As far as showing here in the US goes, I may never go to another show again. There are enough nut jobs and immature jerks in the US scene that it makes the thought of traveling five to six hundred miles much less than attractive. Still, it'd be nice to have other breeders closer to home; perhaps if we had a cluster of good people near the Twin Cities (Minneapolis-St. Paul) we'd meet just to exchange, trade, etc.

In that same vein, I wonder what happened to the mouse train that passed through here in April. Haven't been able to locate that breeder; all her stuff seems to have just gone up in smoke.


----------



## Loganberry (Oct 24, 2008)

For a new variety to be standardised in the NMC, it must not be too similar to any other variety already standardised - brindle and variegated are already too similar to splashed to get it standarised. While a few are for it, many are against it, so it's very unlikely it will happen, unfortunately. You say: "We have all 3 here, and they all have a very different standard." But then you add that: "Splashed is colour on colour, and variegated is colour on white, but they should look the same basically as far as distribution." So you've said it yourself - basically the same.

Mice go up in smoke all the time, don't they? You give mice to people and the mice and the people just vanish! Anyway, back to the topic! I cleaned these guys out last night and they're all up and about and still super fat.
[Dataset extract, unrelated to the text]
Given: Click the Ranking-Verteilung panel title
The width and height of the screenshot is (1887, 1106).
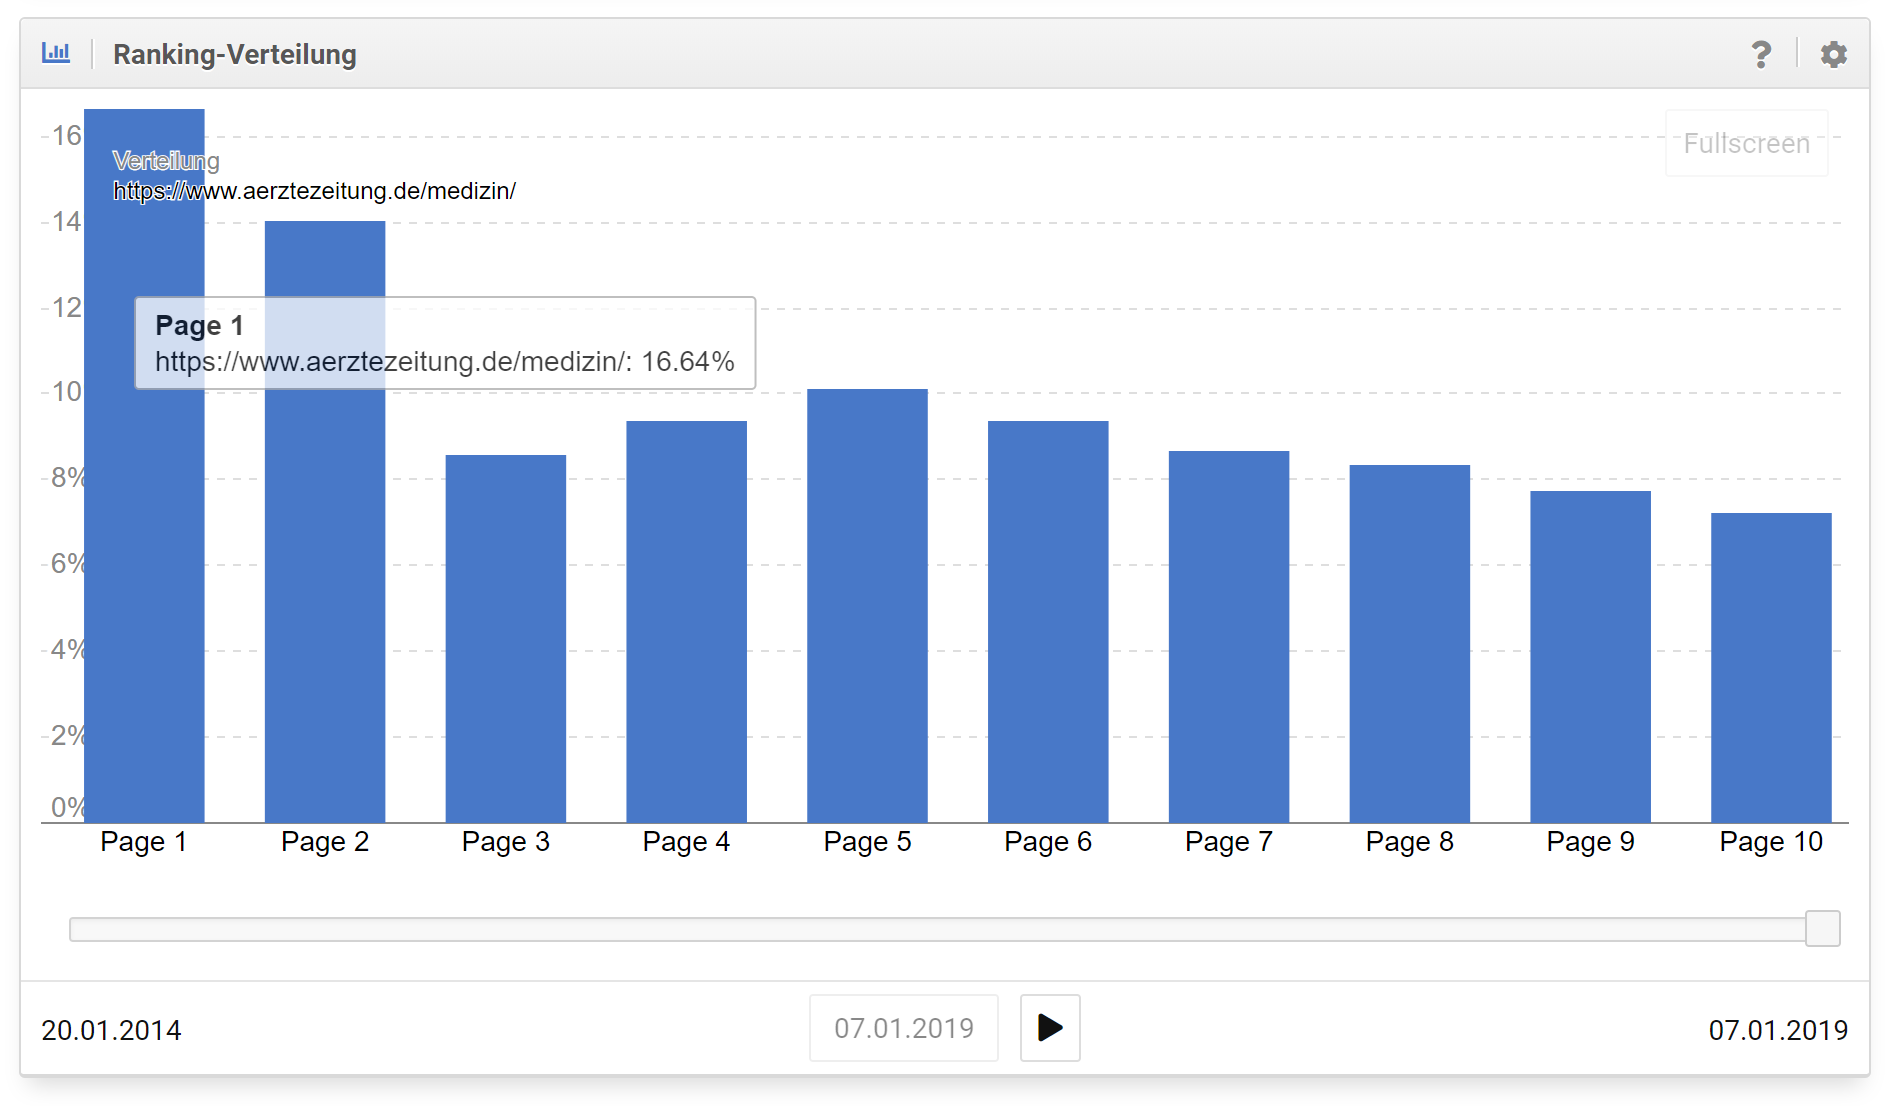Looking at the screenshot, I should [235, 54].

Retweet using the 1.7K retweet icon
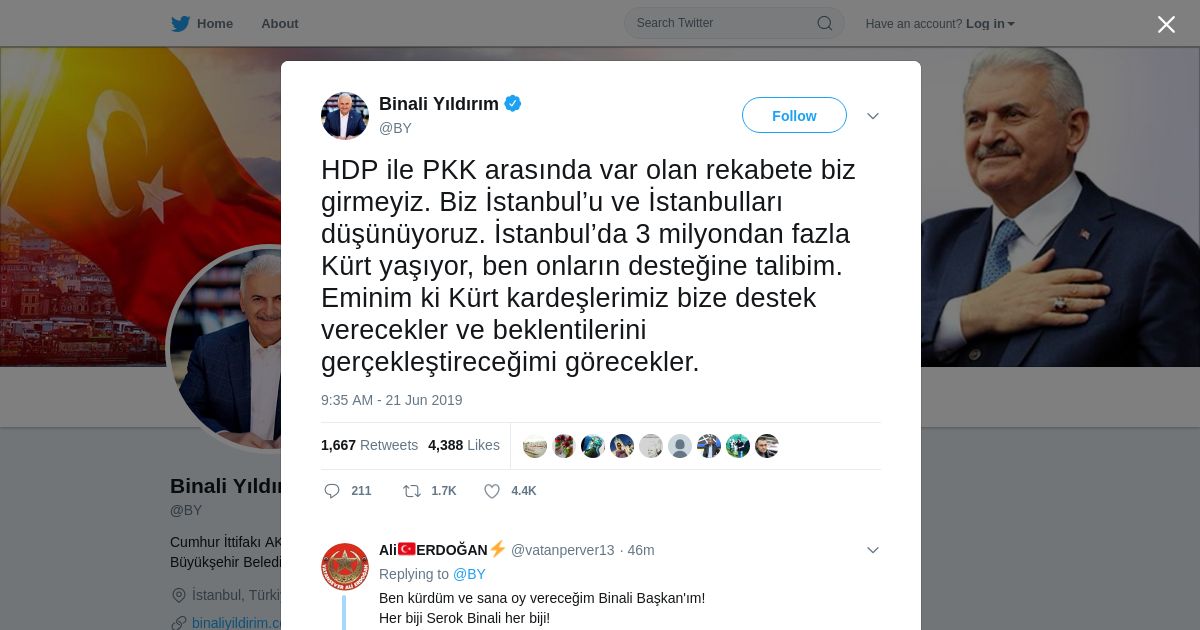tap(411, 491)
Looking good


----------



## Seawatch Stud (Feb 8, 2009)

Heather you're rude and your mice are all rubbish. So there!


----------



## Loganberry (Oct 24, 2008)

You can't write that, you old ******!!!! xxx


----------



## Seawatch Stud (Feb 8, 2009)

Don't call ma an old bad word! I'm gonna smash your face in for that!...x


----------



## moustress (Sep 25, 2009)

Arrrrr...am I sorry now? 

Naw


----------



## WillowDragon (Jan 7, 2009)

What lovely fat babies!!!!! It makes such a refreshing change to see good healthy fat babies in the nest, instead of skinny, greased haired runts!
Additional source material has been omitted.